Arts et culture
Jean-Louis Trintignant : « Je n’aime que les beaux textes »
Jean-Louis Trintignant, que l’on n’a plus guère vu au cinéma depuis les années 1990, se consacre essentiellement au théâtre. Il joue à Paris, au Rond-Point, jusqu’au 19 avril, des extraits du Journal de Jules Renard et de textes de Jean-Michel Ribes, entouré de Joëlle Belmonte, Jean-Louis Bérard et Manuel Durand. Rencontre.
– Comment est né ce projet ?
– J’ai une passion pour ce journal que je lis depuis cinquante ans. On ne connaît souvent de Jules Renard que Poil de carotte, mais lui-même considérait que c’était ce qu’il avait fait de plus important.
– Il y a d’autres textes que ceux de Jules Renard, pourquoi ?
– Je ne connaissais pas ceux de Jean-Michel Ribes, mais en les lisant je me suis dit que ce serait bien de les mélanger et peu à peu on a ajouté d’autres textes, Alphonse Allais, Topor. Il fallait sortir de la succession d’aphorismes. Nous avons essayé d’établir des dialogues, de construire de petites scènes. Par exemple, on a mis ensemble des textes de 1876 et de 1902. C’est peut-être plus difficile qu’une pièce : on passe vite d’une humeur à l’autre, du fort au léger. Il fallait trouver un ton uniforme entre nous. Laisser le temps au public avant d’enchaîner, mais pas trop.
– Comment s’est effectuée la mise en scène ?
– Il n’y a pas vraiment de mise en scène, nous sommes chacun assis derrière une petite table et nous dialoguons. Ce n’est pas une lecture, nous savons nos textes. D’ailleurs, d’un soir à l’autre, on change, on en dit d’autres, on se piège un peu mutuellement. C’est bien d’oublier un peu ce qui a été écrit et d’improviser. Il faut savoir se mettre en danger. Nous avons été aidés par Gabor Rassov, mais je n’ai pas le culte des metteurs en scène. Je travaille de mon côté et je vends au metteur en scène. On a sans doute besoin de lui mais je n’en attends pas grand-chose.

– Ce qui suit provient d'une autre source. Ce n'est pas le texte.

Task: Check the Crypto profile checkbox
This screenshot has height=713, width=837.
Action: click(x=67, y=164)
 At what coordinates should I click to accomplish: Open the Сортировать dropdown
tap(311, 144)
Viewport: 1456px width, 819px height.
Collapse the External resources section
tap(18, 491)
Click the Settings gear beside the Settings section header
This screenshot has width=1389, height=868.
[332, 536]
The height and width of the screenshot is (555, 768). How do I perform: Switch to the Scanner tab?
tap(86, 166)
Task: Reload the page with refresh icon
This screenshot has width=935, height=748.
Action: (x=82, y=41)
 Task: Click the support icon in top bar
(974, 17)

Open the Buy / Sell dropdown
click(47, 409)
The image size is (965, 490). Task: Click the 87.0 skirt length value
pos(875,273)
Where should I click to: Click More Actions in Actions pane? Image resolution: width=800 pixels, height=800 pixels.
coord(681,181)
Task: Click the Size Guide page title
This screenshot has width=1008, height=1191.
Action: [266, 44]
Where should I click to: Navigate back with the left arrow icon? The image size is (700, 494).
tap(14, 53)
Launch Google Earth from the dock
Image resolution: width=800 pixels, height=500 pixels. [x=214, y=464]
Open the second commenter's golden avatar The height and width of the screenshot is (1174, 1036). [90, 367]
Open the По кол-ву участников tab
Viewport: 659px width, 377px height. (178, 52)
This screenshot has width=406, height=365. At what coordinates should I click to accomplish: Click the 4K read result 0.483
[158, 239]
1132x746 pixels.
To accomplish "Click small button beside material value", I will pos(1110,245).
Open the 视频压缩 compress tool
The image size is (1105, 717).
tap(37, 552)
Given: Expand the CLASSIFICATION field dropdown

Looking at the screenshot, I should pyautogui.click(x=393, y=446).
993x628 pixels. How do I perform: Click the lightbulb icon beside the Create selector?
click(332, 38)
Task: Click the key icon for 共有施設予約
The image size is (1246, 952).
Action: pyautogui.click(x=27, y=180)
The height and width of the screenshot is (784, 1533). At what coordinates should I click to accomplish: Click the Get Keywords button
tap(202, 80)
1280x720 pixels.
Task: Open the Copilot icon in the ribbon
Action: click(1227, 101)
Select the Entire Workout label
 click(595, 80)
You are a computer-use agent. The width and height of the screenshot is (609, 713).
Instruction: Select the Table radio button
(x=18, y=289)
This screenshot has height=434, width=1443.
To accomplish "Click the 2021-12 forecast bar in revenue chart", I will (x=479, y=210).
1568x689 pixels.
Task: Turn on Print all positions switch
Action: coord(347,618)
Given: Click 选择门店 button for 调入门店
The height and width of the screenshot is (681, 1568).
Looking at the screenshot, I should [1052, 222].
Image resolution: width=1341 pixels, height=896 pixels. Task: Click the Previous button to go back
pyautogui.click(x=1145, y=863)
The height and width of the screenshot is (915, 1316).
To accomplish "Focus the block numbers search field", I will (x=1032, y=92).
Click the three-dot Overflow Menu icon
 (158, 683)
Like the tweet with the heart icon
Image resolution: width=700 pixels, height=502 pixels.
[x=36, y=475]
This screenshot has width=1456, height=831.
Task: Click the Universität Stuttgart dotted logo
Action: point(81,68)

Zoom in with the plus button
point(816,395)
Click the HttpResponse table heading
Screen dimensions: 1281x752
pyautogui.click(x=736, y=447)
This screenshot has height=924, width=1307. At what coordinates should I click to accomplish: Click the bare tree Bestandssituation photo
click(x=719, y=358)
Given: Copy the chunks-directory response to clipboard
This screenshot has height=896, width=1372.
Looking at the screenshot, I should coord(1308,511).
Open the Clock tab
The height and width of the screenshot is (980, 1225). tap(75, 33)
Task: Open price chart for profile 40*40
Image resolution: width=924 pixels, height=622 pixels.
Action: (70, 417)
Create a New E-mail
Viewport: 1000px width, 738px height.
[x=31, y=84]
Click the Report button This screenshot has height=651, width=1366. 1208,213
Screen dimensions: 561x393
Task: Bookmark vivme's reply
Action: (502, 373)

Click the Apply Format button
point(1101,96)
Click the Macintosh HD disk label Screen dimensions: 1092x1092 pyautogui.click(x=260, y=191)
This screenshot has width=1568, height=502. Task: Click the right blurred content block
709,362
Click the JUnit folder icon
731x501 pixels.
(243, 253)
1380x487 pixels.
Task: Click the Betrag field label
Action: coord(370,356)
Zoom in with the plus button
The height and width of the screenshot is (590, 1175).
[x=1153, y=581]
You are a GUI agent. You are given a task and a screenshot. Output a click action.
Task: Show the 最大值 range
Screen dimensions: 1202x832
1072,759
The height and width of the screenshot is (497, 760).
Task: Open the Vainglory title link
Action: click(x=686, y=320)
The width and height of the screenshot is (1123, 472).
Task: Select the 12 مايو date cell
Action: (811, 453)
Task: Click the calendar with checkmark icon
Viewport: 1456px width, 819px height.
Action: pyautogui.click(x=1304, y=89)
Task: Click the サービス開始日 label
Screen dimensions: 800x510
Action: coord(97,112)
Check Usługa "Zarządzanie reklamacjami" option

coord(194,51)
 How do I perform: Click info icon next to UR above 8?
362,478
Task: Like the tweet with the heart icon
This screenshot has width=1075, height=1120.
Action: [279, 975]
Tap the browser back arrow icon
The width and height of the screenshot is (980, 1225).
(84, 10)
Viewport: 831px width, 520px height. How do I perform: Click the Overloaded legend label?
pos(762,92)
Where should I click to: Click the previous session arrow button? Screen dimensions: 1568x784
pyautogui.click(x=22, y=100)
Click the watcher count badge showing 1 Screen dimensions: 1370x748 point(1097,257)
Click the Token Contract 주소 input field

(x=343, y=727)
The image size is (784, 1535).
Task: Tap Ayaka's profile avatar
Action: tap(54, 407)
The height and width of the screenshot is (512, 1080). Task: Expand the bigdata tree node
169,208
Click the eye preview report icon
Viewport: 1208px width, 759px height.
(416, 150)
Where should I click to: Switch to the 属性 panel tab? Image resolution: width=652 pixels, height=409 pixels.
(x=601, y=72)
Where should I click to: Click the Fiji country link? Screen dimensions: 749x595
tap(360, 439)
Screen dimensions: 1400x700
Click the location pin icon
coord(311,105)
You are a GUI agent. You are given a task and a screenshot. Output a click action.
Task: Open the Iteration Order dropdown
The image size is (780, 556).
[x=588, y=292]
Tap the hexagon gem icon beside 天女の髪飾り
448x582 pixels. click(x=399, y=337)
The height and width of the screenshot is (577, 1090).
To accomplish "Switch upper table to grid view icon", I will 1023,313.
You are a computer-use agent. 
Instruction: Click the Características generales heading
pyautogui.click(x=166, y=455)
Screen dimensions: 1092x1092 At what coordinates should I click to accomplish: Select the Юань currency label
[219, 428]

– Vous dites souvent que vous préférez le théâtre au cinéma, pourquoi ?
– Le cinéma, c’est de la conserve. On est libre au théâtre, on invente. Laurent Terzieff dit qu’un interprète perd son âme dès qu’il est enregistré. Il peut se passer des tas de choses, un rideau qui tombe, et cette mise en danger, à plusieurs, devant le public, c’est le bonheur. Cela devrait être toujours un moment exceptionnel... ou raté. Et le public est essentiel pour les comédiens. Au cinéma, je n’arrive pas à imaginer les spectateurs.
– Vous avez d’autres projets ?
– Quand on est acteur de cinéma, on ne lit que des scénarios et ils sont peu intéressants. Je n’aime que les beaux textes. Et j’ai beaucoup de plaisir à les écouter ou à les lire, de moins en moins parce que je deviens aveugle... mais j’ai tellement vu. Je m’y attends, je recense les plaisirs que l’on peut avoir en étant aveugle.
– En dépit des événements douloureux qui vous ont touché, comme la mort de votre fille, vous aimez toujours jouer ?
– Si on meurt jeune, on est épargné. Je ne pensais pas que je vivrais si vieux, et j’aime vivre. Je suis tellement heureux d’être comédien, de jouer, et cela compte aussi dans mes rapports avec ma femme. Nous vivons dans les Cévennes, et je ne suis pas manuel, alors elle me méprise un peu. Mais quand elle me voit jouer, elle se dit, il n’est pas si con que ça, et ça compte beaucoup pour moi.